Text block:
▼

Dir: Eskil Vogt
Acclaimed Norwegian screenwriter Eskil Vogt makes a strong, darkly playful, directorial début with this drama about Ingrid (Ellen Dorrit Petersen), a 30 something woman coming to terms with the recent loss of her eyesight.
The driving force of Blind lies in Ingrid's attempts to understand the world again and gain the confidence to go back out into it, now that she can't see it. This is straightforward enough, but it's the way that Vogt elects to tell the story - blending Ingrid's reality ever more freely with a story she is writing - that sets Blind apart.
Initially it seems that two of the film's key characters; sad sack Einar (Marius Kolbenstvedt) and single mother Elin (Vera Vitali) may exist entirely in Ingrid's head. Ingrid definitely has a degree of control over them. In an early scene, on a whim, she switches the 10 year old son she had given Elin for a daughter. However, as the film goes on, and especially as Elin's husband Morten (Henrik Rafelson) is folded into both Einar's and Elin's stories, the lines dividing 'reality' and fantasy blur.
All of this bleeding between 'fact' and fiction, 'real' and surreal, is grounded by the performances. Vera Vitali, saddled with a character who becomes a sponge for all of Ingrid's negativity, punishment piled on her, does a good job of retaining a sense of a real person who doesn't understand the misfortune that is being visited on her. In these moments there are more than a few echoes of Stranger Than Fiction, though with decidedly less whimsy. As Einar, Marius Kolbenstvedt makes his depressive, porn addicted loner similarly recognisable, and while he is pathetic in many ways, Einar also engenders our sympathy, especially when he sits and chats with his old friend Morten.

▲

(Collected data entries)
▼

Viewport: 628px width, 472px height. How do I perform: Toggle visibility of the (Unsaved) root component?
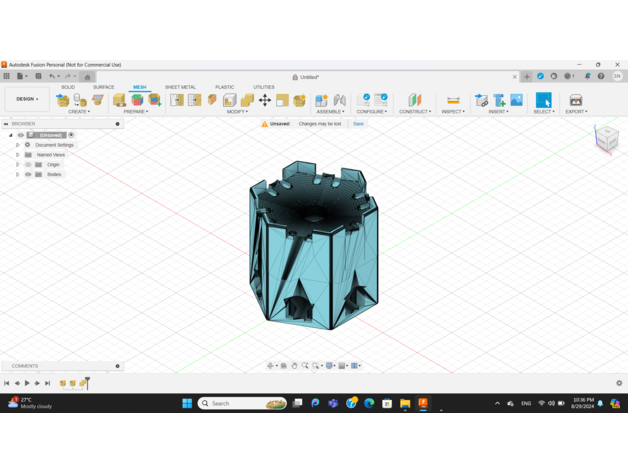coord(21,135)
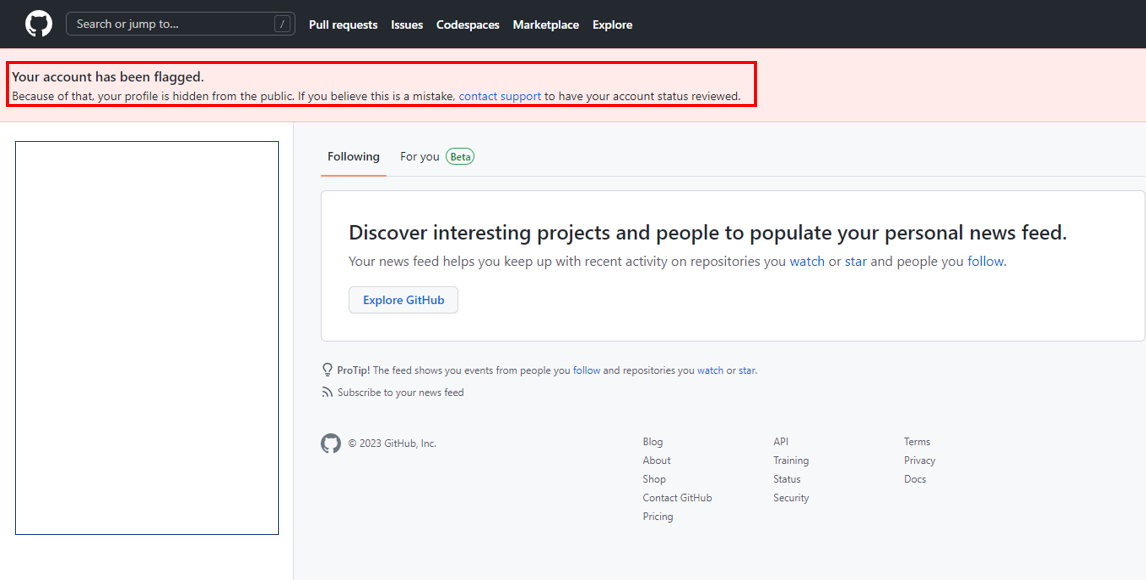
Task: Click the Explore GitHub button
Action: 403,299

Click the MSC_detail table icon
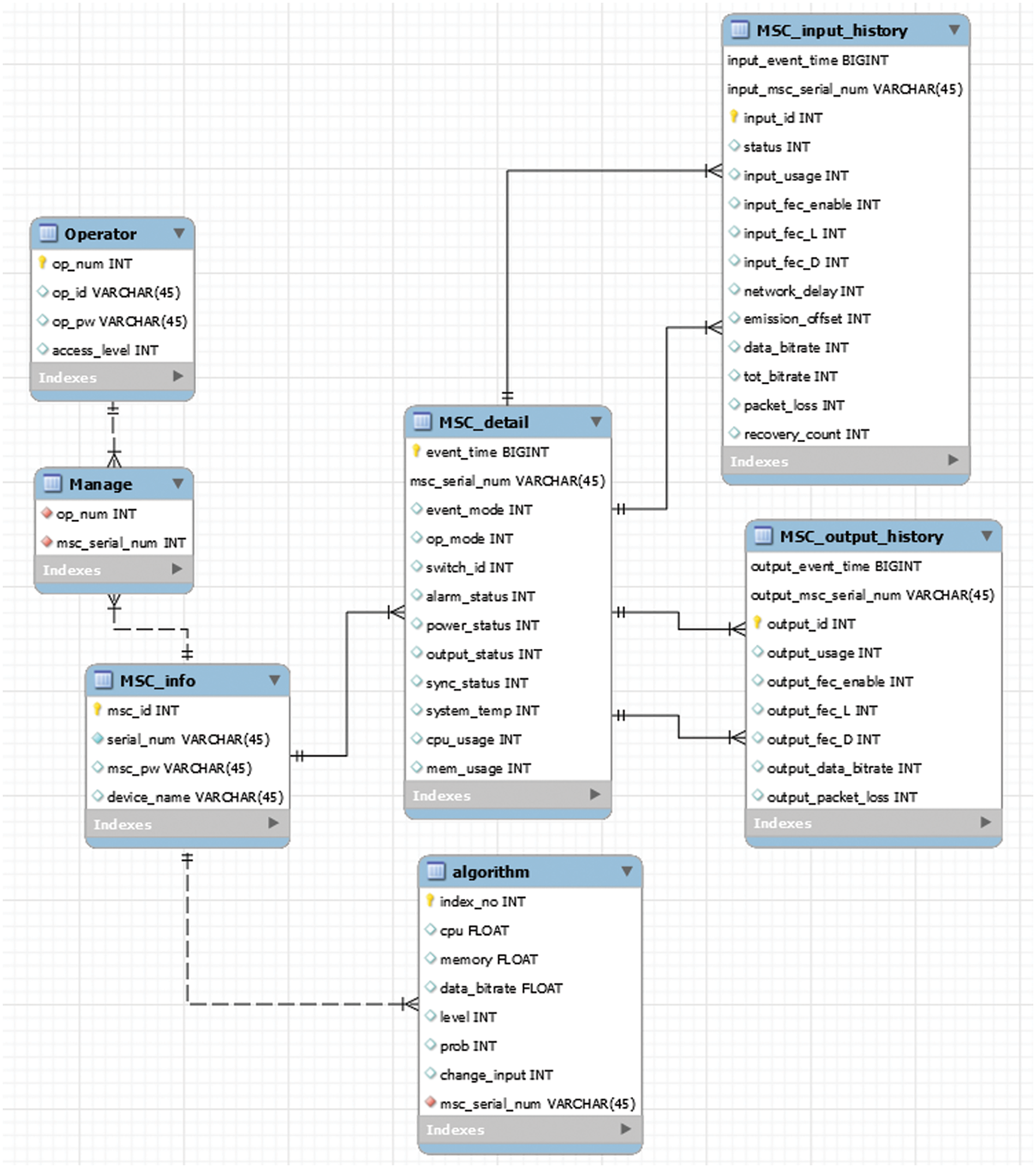[422, 422]

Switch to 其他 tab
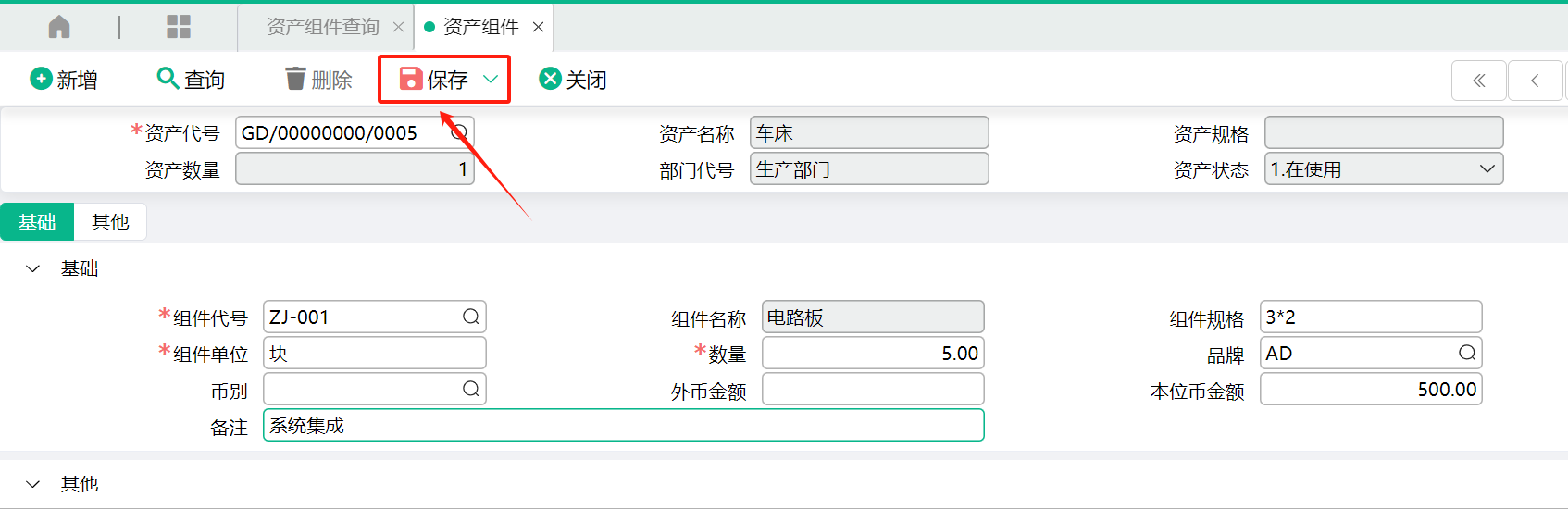tap(110, 222)
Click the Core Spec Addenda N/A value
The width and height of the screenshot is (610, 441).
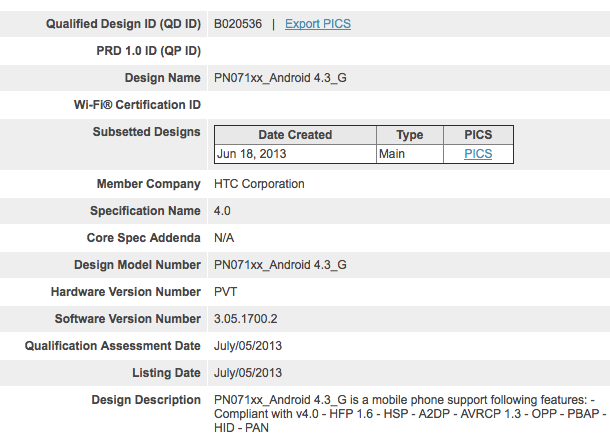(x=225, y=238)
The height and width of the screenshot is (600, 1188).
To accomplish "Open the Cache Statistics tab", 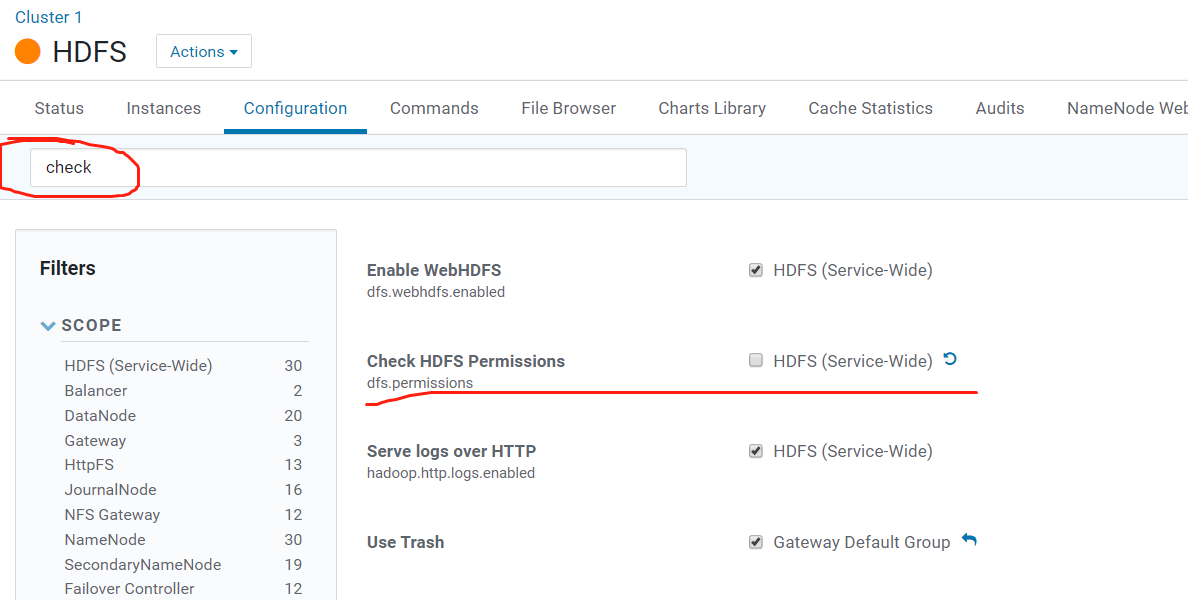I will tap(870, 107).
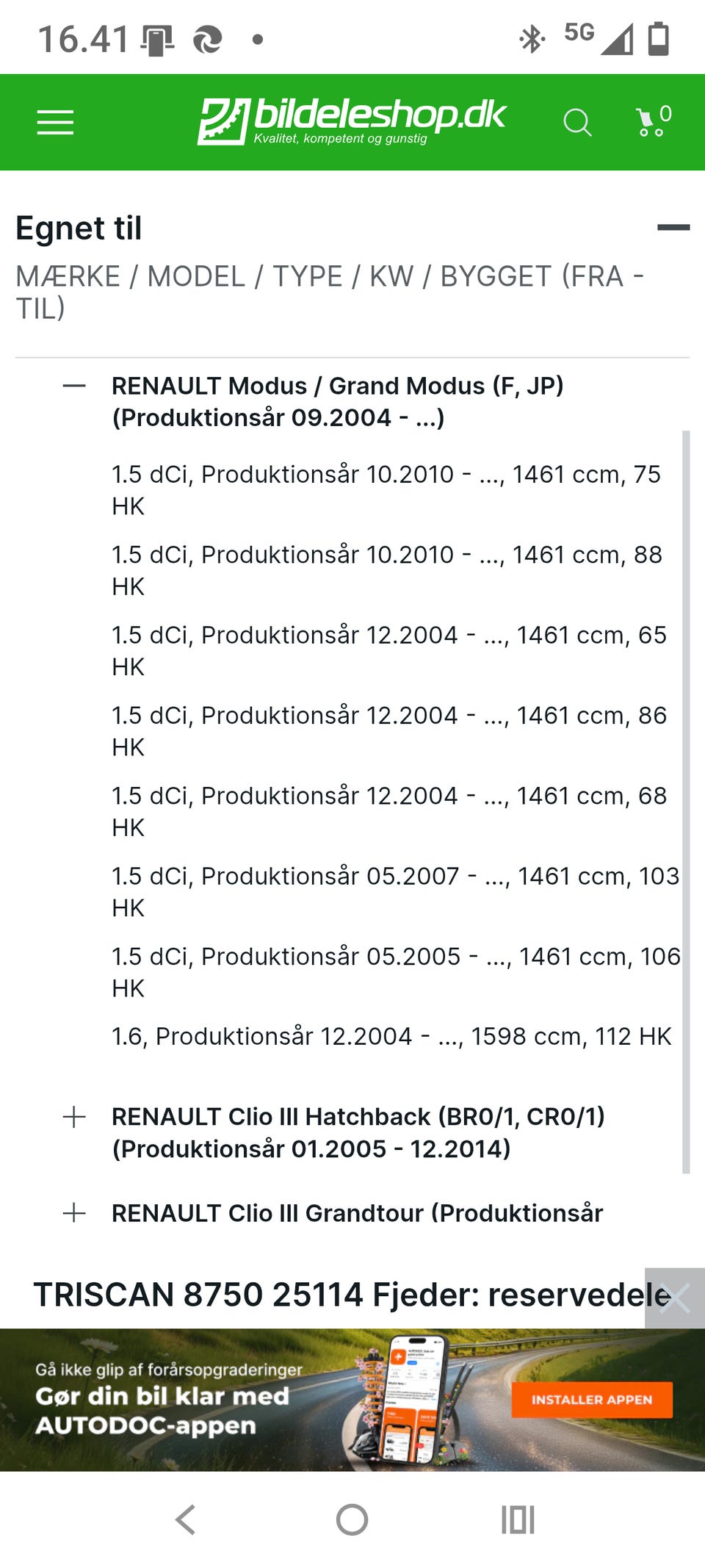Expand RENAULT Clio III Hatchback entry
This screenshot has width=705, height=1568.
click(x=74, y=1118)
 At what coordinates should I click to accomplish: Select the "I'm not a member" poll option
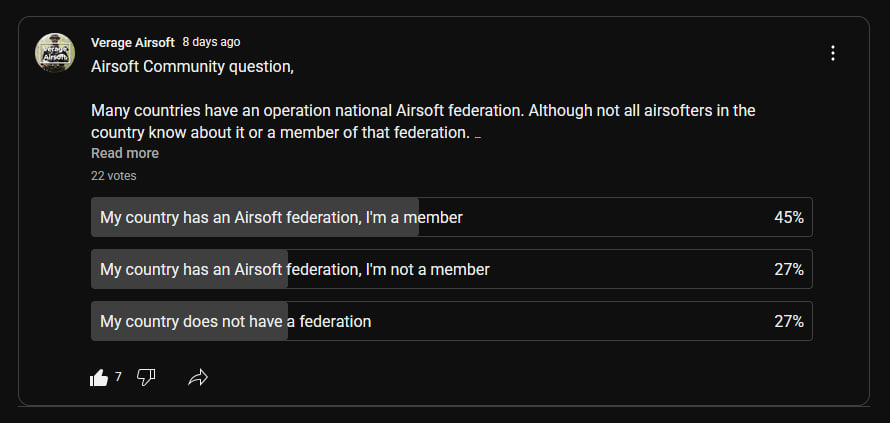click(295, 269)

▲

Tasks to complete:
1 > Name every actor the review of Blind mentions, along with the character each one plays.
2 > Pick up the review of Blind and continue it from its final sentence.

Answers for the tasks:
1 >
Ellen Dorrit Petersen plays Ingrid.
Marius Kolbenstvedt plays Einar.
Vera Vitali plays Elin.
Henrik Rafelson plays Morten.

2 >
Henrik Rafelson is more solidly grounded in the film's real world. The way he articulates both Morten's understandable frustration with his wife's seeming inability to return to any semblance of normal life and his love and concern for her, often in a single moment, is moving.
However, good though they are, all three of these performances are left in the shade by Ellen Dorrit Petersen's work as Ingrid. Physically fragile looking, her skin almost translucent, it's not hard to believe that Ingrid has been locked in her flat for months. Her physicality in the performance is brilliant, from the fact that you never see her have her eye drawn by something down to the fact that, even without dialogue, you can see how that hurts her. This is most notable in a scene in which she tries to seduce her husband, who doesn't seem interested. It's clear that, at the very least, Ingrid believes this is partly because when she manages to look at Morten now there is no connection, because she is not seeing him. In an eloquently silent moment we feel just how much this hurts them both. This is the first I've seen of Ellen Dorrit Petersen. It will not be the last.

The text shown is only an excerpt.